7. The process for preparing an antibacterial anti-mite swaddling article using organic cotton as claimed in claim 1, wherein the process comprises the following steps: in the step (3), the mass ratio of the modified cyclodextrin to the eucalyptus essential oil is 1 (0.5-2), and the volume ratio of the eucalyptus essential oil to the ethanol is 1 (1-5).

8. The process for preparing an antibacterial anti-mite swaddling article using organic cotton as claimed in claim 1, wherein the process comprises the following steps: in the step (4), the mass ratio of the acrylic resin emulsion to the anti-mite microcapsule is (2-10) to 1.

9. The process for preparing an antibacterial anti-mite swaddling article using organic cotton as claimed in claim 1, wherein the process comprises the following steps: the dosage of the anti-mite microcapsule in the step (4) is 1-5g per 100g of the antibacterial modified organic cotton fiber.
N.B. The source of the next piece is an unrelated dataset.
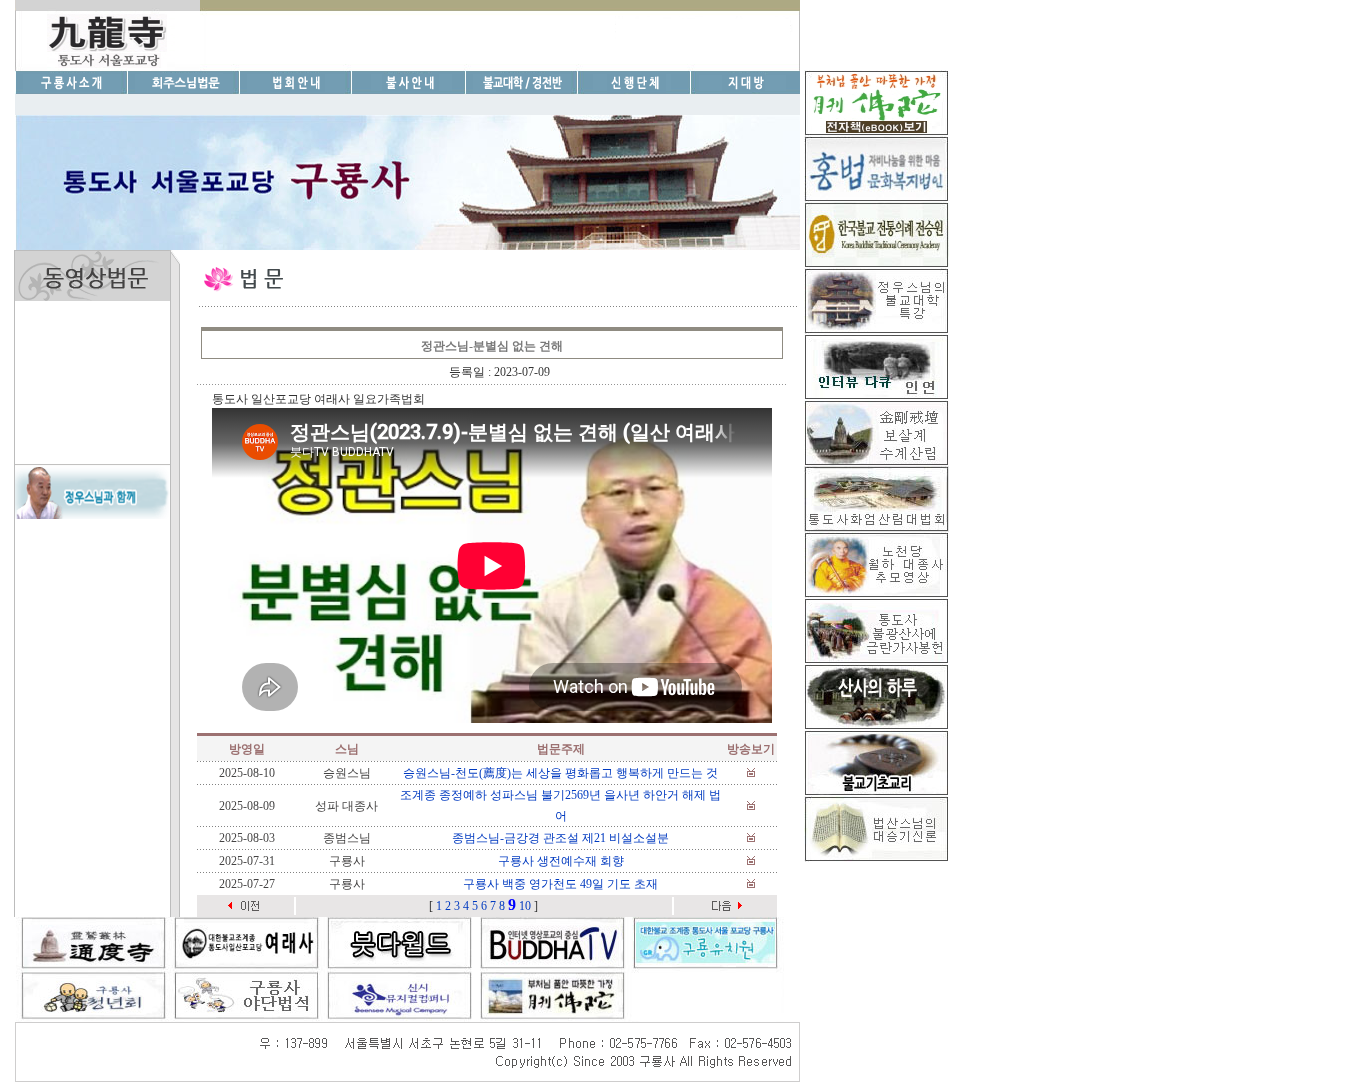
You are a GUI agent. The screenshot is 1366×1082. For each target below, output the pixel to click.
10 (525, 906)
The technical field is as follows:

the invention relates to the technical field of organic cotton processing, in particular to a process for preparing an antibacterial anti-mite swaddling article by using organic cotton.

Background art:

organic Cotton, which is the term translated from Organic Cotton, is also called ecological Cotton or biological Cotton in other foreign languages. In the production of organic cotton, natural cultivation management for biological prevention and control of plant diseases and insect pests by organic fertilizer is mainly used, chemicals are not used, and all natural pollution-free production is carried out from seeds to agricultural products. And the content of toxic and harmful substances such as heavy metal nitrate harmful organisms (including microorganisms, parasitic ova and the like) in the cotton is controlled within a standard specified limit range by taking agricultural product safety quality standards issued by countries or WTO/FAO as a measurement scale, and the certified commodity cotton is obtained. In the production of organic cotton, not only the necessary conditions of light, heat, water, soil and the like for cultivating cotton are required, but also the cleanness of the farmland soil environment, irrigation water quality, air environment and the like is required to be specified.

In recent years, people have higher and higher requirements on the safety and comfort of infant textiles, and the organic cotton is selected as a processing raw material, but the antibacterial and anti-mite performance of the organic cotton is poor, and if the antibacterial and anti-mite finishing is not carried out on the organic cotton, the using effect of the organic cotton is directly influenced.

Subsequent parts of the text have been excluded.